◆ Exercise brief
Copy the lines from the one containing "Given: Select the Rekomendacje muzyczne row" through the final line, substituting "status dot" for "status circle" and changing nothing else.

◆ Records for this exercise
★ ★ ★
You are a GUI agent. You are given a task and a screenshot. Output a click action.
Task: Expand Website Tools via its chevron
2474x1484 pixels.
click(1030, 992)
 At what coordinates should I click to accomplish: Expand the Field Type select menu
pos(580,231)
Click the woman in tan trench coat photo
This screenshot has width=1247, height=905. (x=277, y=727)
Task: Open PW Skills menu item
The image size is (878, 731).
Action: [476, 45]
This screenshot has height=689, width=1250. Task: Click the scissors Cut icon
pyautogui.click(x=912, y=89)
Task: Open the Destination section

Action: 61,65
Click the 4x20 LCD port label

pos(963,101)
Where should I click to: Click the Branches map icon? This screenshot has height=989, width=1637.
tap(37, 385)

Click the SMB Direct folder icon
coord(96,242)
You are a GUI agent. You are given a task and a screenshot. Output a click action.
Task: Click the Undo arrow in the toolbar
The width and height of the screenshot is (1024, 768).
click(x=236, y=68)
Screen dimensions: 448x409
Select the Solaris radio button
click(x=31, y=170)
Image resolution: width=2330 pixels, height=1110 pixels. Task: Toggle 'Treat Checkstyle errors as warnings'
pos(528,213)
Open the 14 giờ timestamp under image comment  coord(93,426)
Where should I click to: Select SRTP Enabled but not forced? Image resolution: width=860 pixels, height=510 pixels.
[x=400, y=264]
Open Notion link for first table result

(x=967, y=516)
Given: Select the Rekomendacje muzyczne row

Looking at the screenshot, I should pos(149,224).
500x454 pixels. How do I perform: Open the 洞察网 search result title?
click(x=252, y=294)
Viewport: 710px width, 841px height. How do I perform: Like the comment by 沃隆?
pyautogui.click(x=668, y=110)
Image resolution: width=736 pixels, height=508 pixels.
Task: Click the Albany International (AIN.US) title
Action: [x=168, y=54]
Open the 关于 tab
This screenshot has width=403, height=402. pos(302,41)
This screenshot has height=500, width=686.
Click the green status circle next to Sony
★ ★ ★
◆ Result
Given: Select the Rekomendacje muzyczne row

Looking at the screenshot, I should pos(149,224).
500x454 pixels. How do I perform: Open the 洞察网 search result title?
click(x=252, y=294)
Viewport: 710px width, 841px height. How do I perform: Like the comment by 沃隆?
pyautogui.click(x=668, y=110)
Image resolution: width=736 pixels, height=508 pixels.
Task: Click the Albany International (AIN.US) title
Action: [x=168, y=54]
Open the 关于 tab
This screenshot has width=403, height=402. pos(302,41)
This screenshot has height=500, width=686.
Click the green status dot next to Sony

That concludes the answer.